I believe most systems will follow the official standard first and raise
eyebrows about supporting those early adoptions that might be weaker than
the official standard.

In fact, if this is proven to be the case,  as history has proven already
with SMTP, we open up a threat entry point where bad actors will not bother
to support the "official standard" because there would be a "early version
loophole."  That's the problem with have today with SMTP compliance -
atleast 80% are not compliant forcing us to add new layers of security.

Unlike the 821 to 2821 transition era,  would it be possible to have a
"Migration" concept this time around?

Suggestions only:

A section specific to  Early Adopters:

     Section x.y:

      Early adopters are HIGHLY encouraged to migrate to the official
      standard as soon as possible.  See  section x.y+1

A section specific for  Verifiers supporting Early Adopters:

     Section x.y+1

     Verifiers ARE NOT required to support early adopters over a extended
period,
     especially if it is deemed harmful to support early adopters.  A
migration period
     of XYZ months may be considered.  SMTP-level  DKIM implementations
     MAY issue a 55x "DKIM Version Not Supported"  response..... etc.

In any case, maybe none of the above would be necessary because I just find
it hard to comprehend that the early DKIM adopters investing in DKIM today
are just going to STOP and not use the official standard.  I find that a
very strange though that vendors will invest R&D time and resources for
something "experimental" in nature today and don't plan to further change it
when the official specs are released.   Why should the majority of the world
be compromise because of the premature early adoption decision to add a
non-standard DKIM unfinished protocol into production products?  If it is
shown that non-standard DKIM is weaker than standard-DKIM,  can anyone
explain to me why BAD actors will avoid the non-standard version?


--
Hector Santos, Santronics Software, Inc.
http://www.santronics.com





----- Original Message -----
From: "Barry Leiba" <leiba(_at_)watson(_dot_)ibm(_dot_)com>
To: <ietf-dkim(_at_)mipassoc(_dot_)org>
Sent: Friday, March 24, 2006 6:54 PM
Subject: Re: [ietf-dkim] 1193 considered harmful


I have a suggestion that I think might (ha!) satisfy everyone.  That is,
I THINK it will satisfy those who want the separate body hash, it will
address Mike's compatibility concern, and it will not give Mark hives
because of overloaded tags and burgeoning combinatorics.

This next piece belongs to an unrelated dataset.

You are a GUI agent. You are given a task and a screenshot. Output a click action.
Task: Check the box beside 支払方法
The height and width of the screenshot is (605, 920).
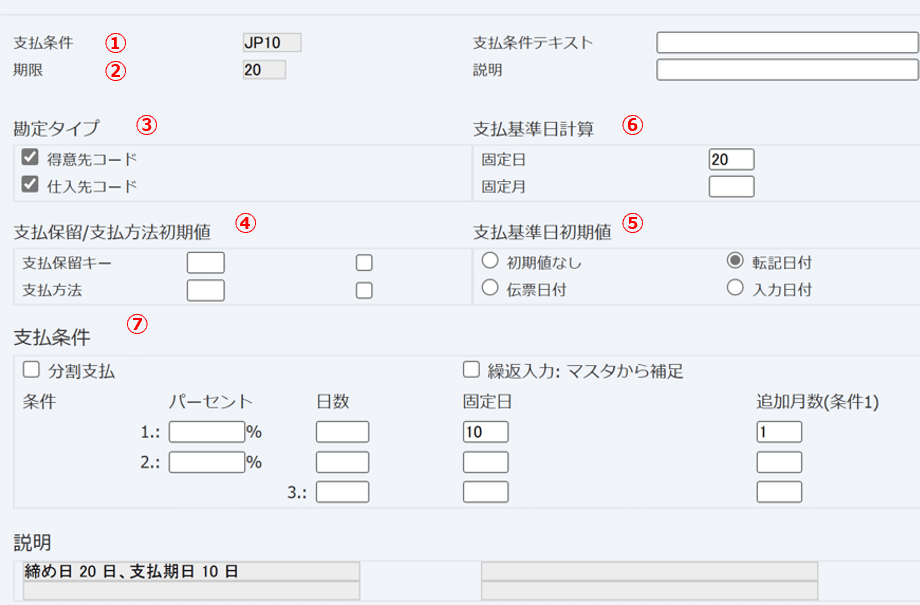coord(364,290)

Suppose the base doc said this sort of thing:

---------------------------------------------------------
... signers MUST use a=rsa-sha256 ...
... hash the body and put the hash value in bh= ...
... hash the headers, sign that hash, put the signature into b= ...
... etc, etc, etc ...


Section x.y: Backward compatibility with the pre-standard version

Earlier, pre-standard implementations of DKIM used a different hash
mechanism.  Owing to significant deployment of that mechanism for early
adoption and experimentation/refinement leading to this specification,
current implementations SHOULD maintain signature-verification
compatibility with the earlier version as follows:

1. Support the SHA-1 hash algorithm, and recognize and respect the
a=rsa-sha1 tag.

2. Support the earlier mechanism of using a single hash, as indicated by
the absence of bh=, by computing the message hash thus:  <describe how
to put the headers and body together for the hash here, noting that the
canonicalization is identical>

Verifiers MUST NOT accept a=rsa-sha1 in the presence of bh=, and MUST
NOT accept the absence of bh= in the presence of a=rsa-SHA256; those
combinations are contrary to this specification, and their use is
NON-COMPLIANT.
---------------------------------------------------------


What do y'all think (I picked that up in Dallas)?